#### [Problem]
Please print nothing but the lines from the one with "Where should I" to the last line of the records below, and omit pictures.

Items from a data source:
◆ ◆ ◆ ◆ ◆ ◆ ◆
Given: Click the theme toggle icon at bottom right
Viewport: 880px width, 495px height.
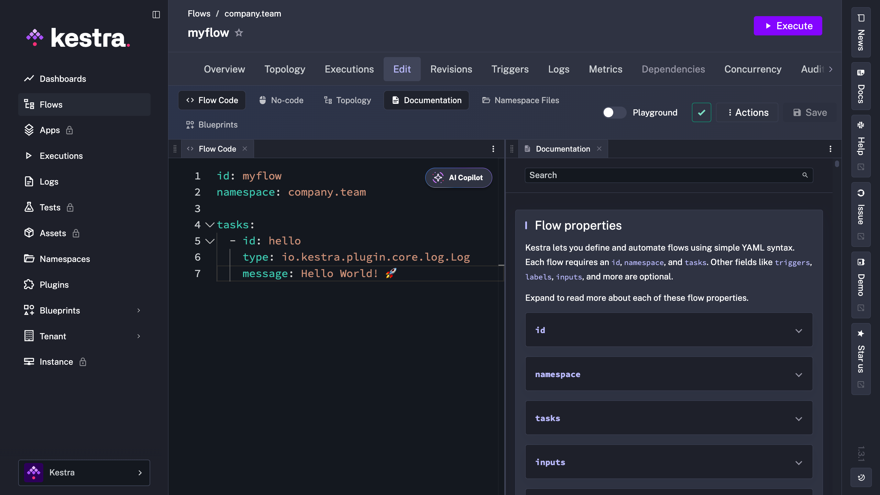Looking at the screenshot, I should [861, 477].
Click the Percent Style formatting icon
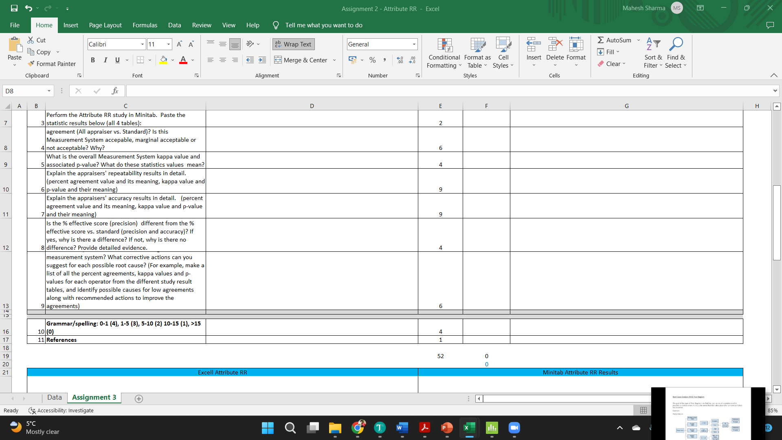Viewport: 782px width, 440px height. click(x=372, y=60)
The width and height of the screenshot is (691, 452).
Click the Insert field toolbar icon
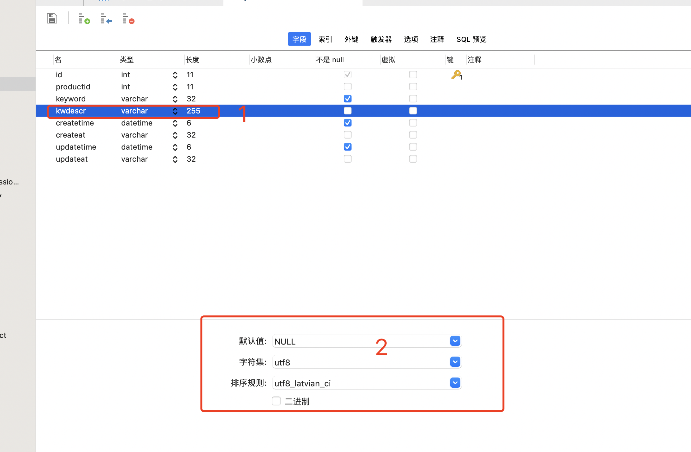[x=106, y=19]
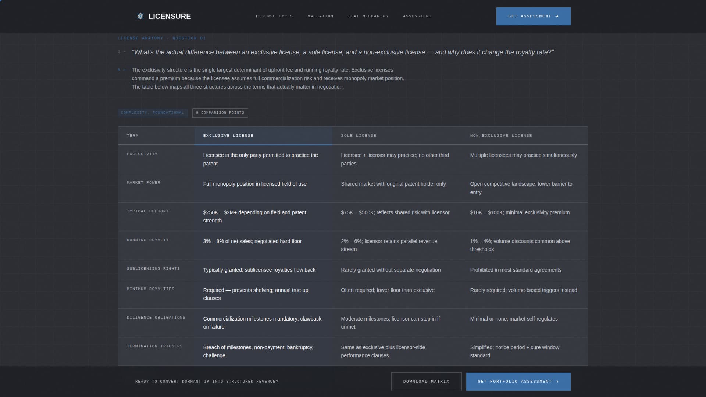Click the Q marker next to the question
The width and height of the screenshot is (706, 397).
pos(119,51)
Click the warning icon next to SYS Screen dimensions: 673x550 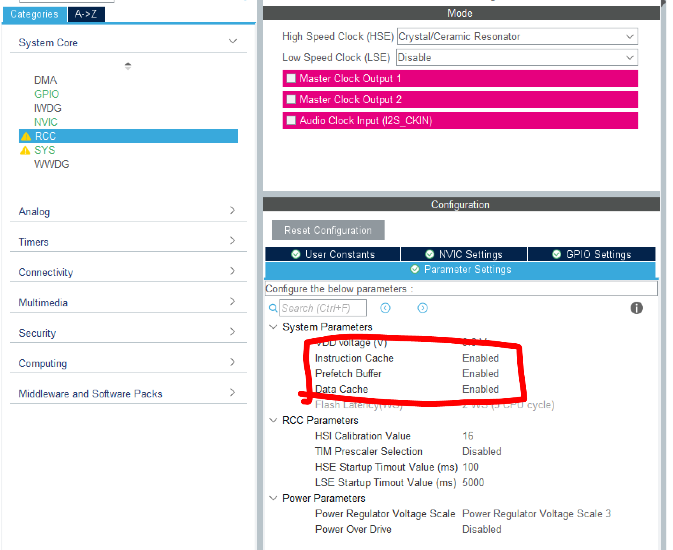tap(25, 150)
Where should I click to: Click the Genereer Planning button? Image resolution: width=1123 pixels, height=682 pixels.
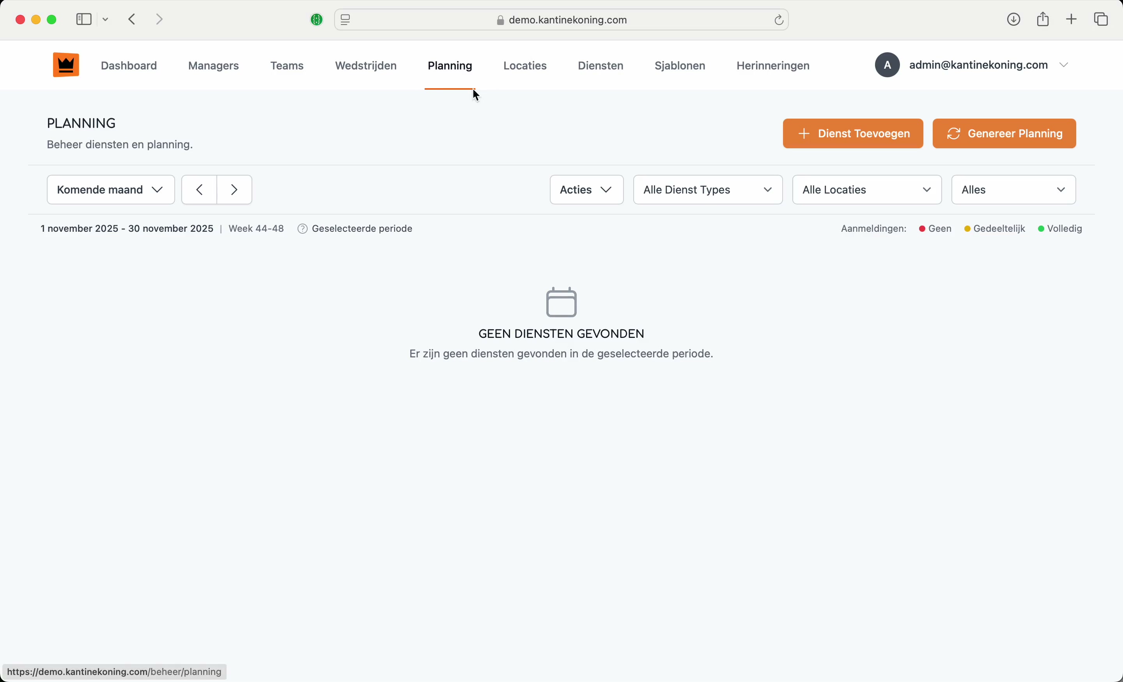(1004, 134)
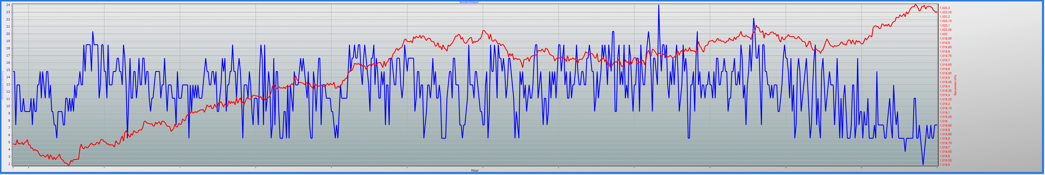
◆ ◆ ◆ ◆ ◆ ◆ ◆
#### [Response]
Where should I click to: Click the Genereer Planning button? Image resolution: width=1123 pixels, height=682 pixels.
(1004, 134)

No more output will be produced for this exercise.